Jueves, 19 de junio. Salón de actos, 18:00. Asistencia libre y gratuita hasta completar aforo
Lectures
Conferencia de Leonardo García Sanjuán (Universidad de Sevilla), Marta Díaz-Guardamino (Universidad de Durham), Timoteo Rivera Jiménez (Universidad de Sevilla) y David Wheatley (Universidad de Southampton)
The investigations carried out at the Las Capellanías site (Cañaveral de León, Huelva) in 2022 and 2023 have provided novel evidence of decisive value to understand the phenomenon of Iberian prehistoric stelae. On the one hand, with the data obtained in this necropolis, the debate of whether the stelae were funerary markers or road landmarks is definitively settled: they were both things at the same time. The three stelae discovered in Las Capellanías (the first by chance, the other two during the course of the excavations) demonstrate that stelae were used to monumentalise certain tombs, either as standing markers or as covering slabs.
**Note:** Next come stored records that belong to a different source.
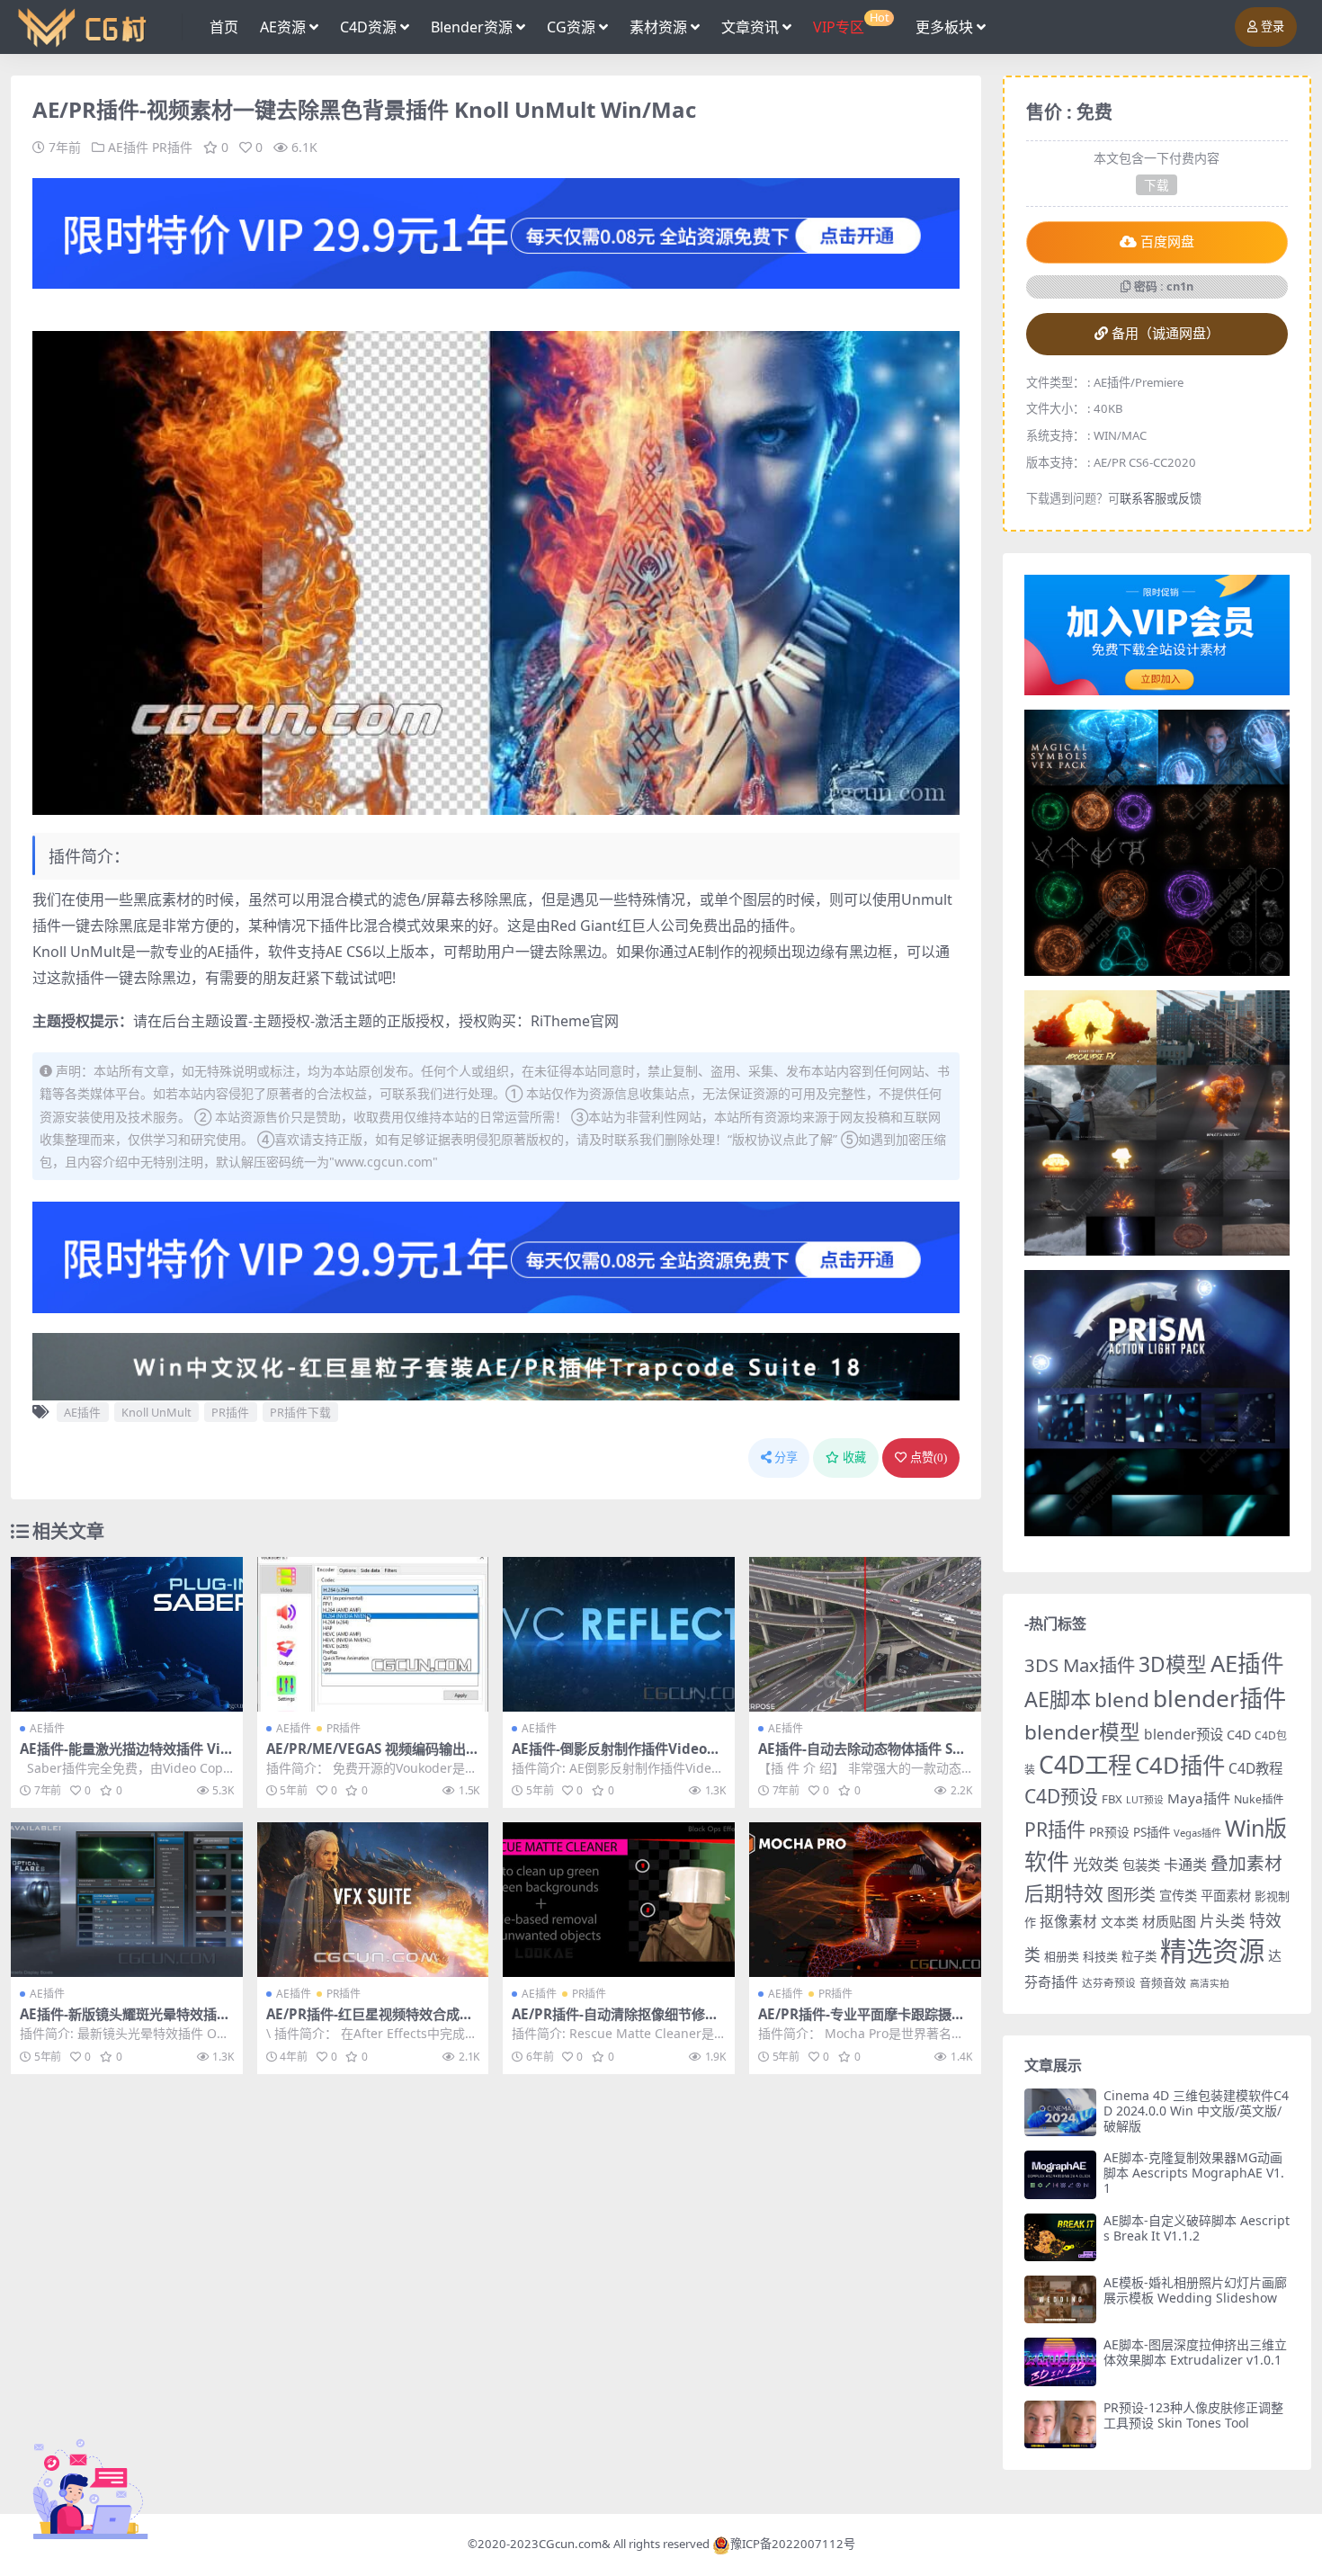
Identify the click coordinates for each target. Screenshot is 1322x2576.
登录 (1272, 26)
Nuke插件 (1258, 1799)
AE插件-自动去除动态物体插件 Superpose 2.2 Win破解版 (864, 1757)
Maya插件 (1198, 1798)
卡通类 (1185, 1864)
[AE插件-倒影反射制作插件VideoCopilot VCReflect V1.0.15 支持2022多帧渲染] (619, 1634)
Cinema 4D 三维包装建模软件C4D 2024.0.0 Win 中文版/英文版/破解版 (1196, 2110)
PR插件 (172, 147)
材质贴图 (1169, 1921)
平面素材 (1226, 1895)
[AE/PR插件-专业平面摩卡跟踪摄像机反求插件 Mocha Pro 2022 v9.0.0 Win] (865, 1899)
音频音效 (1162, 1982)
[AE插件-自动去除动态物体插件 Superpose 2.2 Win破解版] (865, 1634)
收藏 (854, 1457)
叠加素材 (1246, 1863)
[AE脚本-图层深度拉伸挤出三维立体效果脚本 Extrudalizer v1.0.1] (1060, 2361)
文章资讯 (750, 27)
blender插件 (1219, 1698)
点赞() (928, 1457)
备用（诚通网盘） (1165, 333)
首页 (224, 27)
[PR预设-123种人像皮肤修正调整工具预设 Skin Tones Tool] (1060, 2424)
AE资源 (283, 27)
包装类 (1141, 1865)
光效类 (1096, 1864)
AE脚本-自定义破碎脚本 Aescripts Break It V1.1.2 (1196, 2228)
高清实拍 (1209, 1983)
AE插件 (128, 147)
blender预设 (1183, 1734)
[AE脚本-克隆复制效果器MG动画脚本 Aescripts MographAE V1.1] (1060, 2174)
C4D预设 (1061, 1796)
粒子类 (1139, 1956)
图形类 (1131, 1894)
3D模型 (1173, 1664)
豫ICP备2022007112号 (792, 2544)
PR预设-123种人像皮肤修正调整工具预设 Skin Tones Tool (1193, 2415)
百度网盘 (1167, 242)
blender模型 (1082, 1732)
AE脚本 (1057, 1699)
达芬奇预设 (1109, 1983)
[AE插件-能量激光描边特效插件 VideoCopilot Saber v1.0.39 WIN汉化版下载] (127, 1634)
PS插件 (1151, 1832)
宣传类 (1178, 1895)
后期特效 (1063, 1893)
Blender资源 (472, 27)
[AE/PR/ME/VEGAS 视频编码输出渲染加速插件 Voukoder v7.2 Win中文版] (373, 1634)
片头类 (1223, 1920)
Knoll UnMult (156, 1412)
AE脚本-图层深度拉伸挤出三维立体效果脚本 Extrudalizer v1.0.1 (1195, 2352)
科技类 (1100, 1956)
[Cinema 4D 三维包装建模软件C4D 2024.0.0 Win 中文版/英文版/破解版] (1060, 2112)
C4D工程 (1085, 1765)
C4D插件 (1180, 1764)
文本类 (1120, 1921)
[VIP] (496, 232)
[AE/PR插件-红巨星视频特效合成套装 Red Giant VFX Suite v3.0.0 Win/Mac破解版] (373, 1899)
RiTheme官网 (575, 1021)
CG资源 (571, 27)
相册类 (1061, 1956)
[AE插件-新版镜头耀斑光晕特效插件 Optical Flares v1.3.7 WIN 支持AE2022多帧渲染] (127, 1899)
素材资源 (658, 27)
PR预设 (1109, 1831)
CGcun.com (570, 2544)
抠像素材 (1068, 1921)
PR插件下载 (300, 1412)
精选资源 (1212, 1951)
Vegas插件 (1197, 1832)
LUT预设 (1145, 1799)
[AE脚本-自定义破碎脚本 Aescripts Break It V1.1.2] (1060, 2237)
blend (1121, 1699)
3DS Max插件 (1079, 1664)
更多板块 (944, 27)
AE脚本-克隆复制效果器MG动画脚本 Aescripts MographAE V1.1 (1193, 2172)
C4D (1239, 1734)
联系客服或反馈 (1160, 498)
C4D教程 (1255, 1768)
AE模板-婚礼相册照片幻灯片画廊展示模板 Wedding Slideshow (1195, 2290)
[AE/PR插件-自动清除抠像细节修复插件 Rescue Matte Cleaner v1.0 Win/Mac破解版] (619, 1899)
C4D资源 (368, 27)
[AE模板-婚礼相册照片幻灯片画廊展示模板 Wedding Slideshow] (1060, 2299)
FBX (1112, 1799)
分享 (786, 1457)
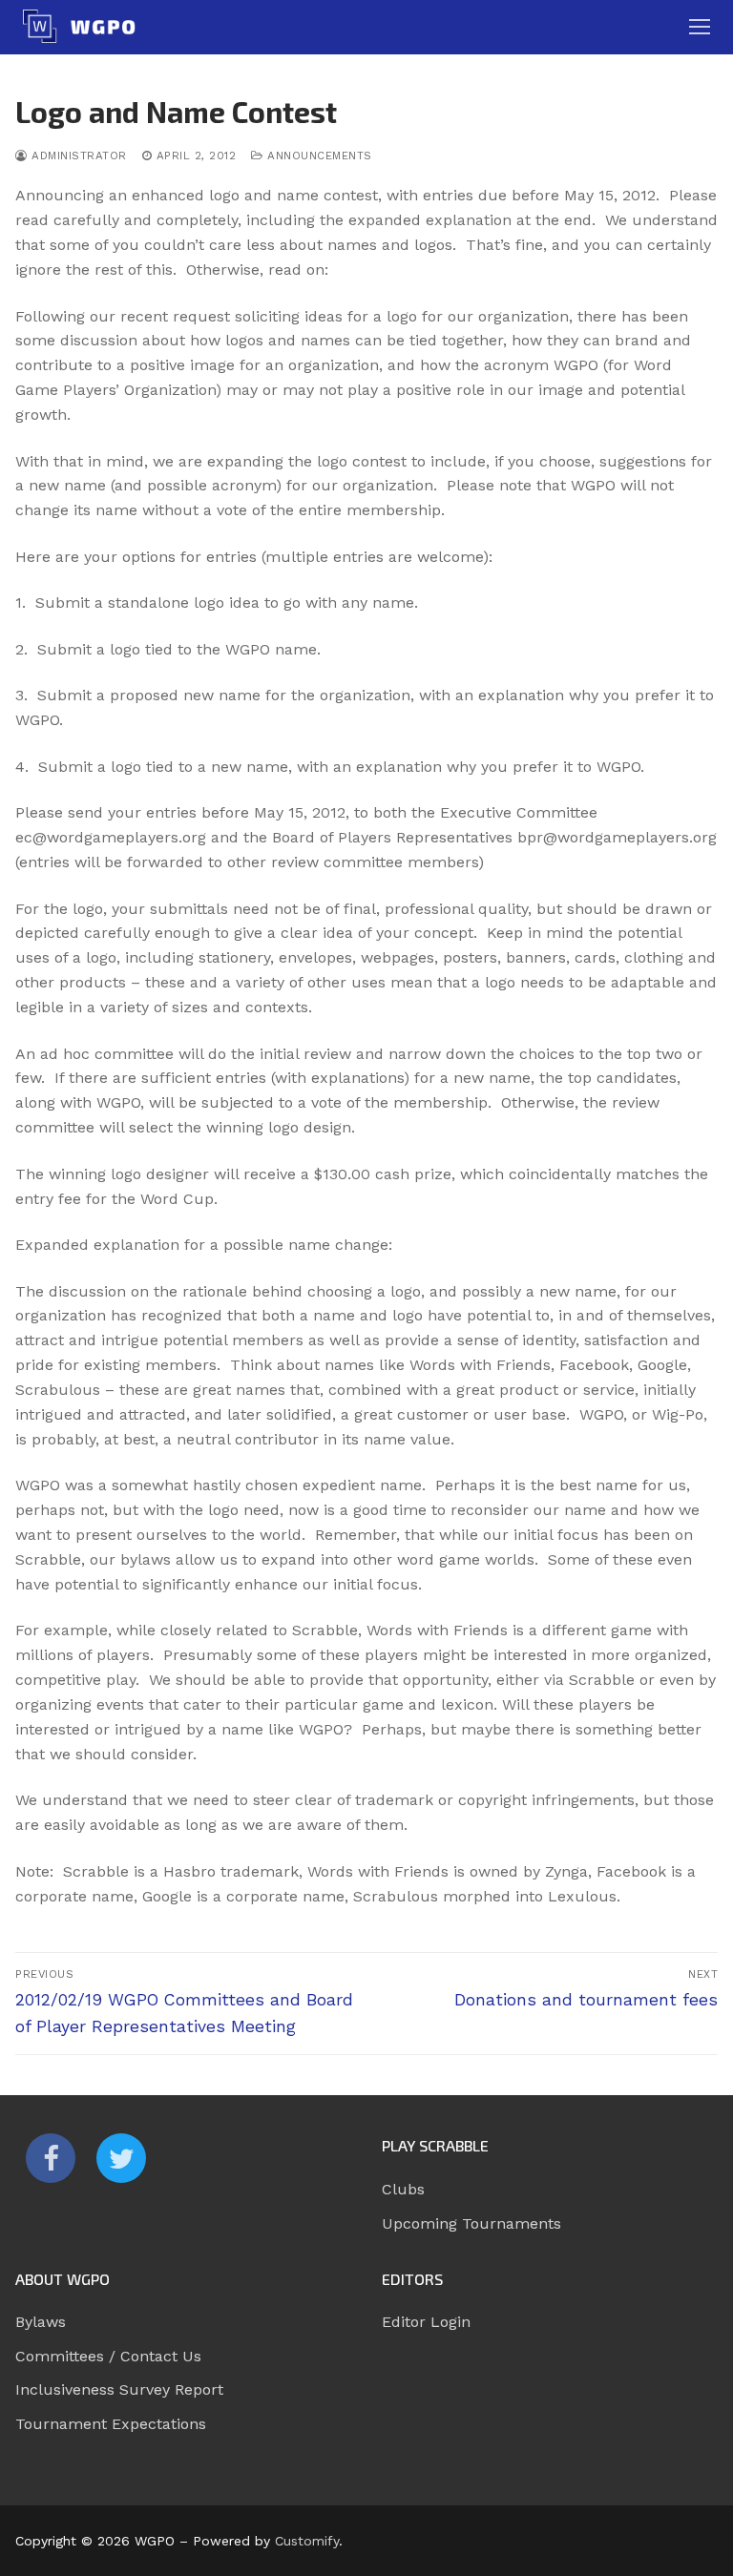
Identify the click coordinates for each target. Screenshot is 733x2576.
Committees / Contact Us (108, 2356)
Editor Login (426, 2322)
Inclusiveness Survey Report (119, 2389)
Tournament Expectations (110, 2424)
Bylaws (40, 2322)
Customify (307, 2540)
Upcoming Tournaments (471, 2223)
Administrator (77, 155)
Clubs (403, 2189)
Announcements (317, 155)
On the other hand, the new data make it possible to definitively overcome the traditional historical-cultural approach that separated two 'groups' or 'types' of stelae, the so-called 'warrior' and 'diademadas', as functional or chronologically different. These stelae coexisted in the same necropolis, and furthermore the motifs they present, whether symbols associated with the head (headdresses or haloes), or panoplies of weapons, appear fluidly in one or the other, mixing. With the new data obtained in Las Capellanías, a new stage opens in the investigation of these magnificent prehistoric monuments, which until now were very poorly understood.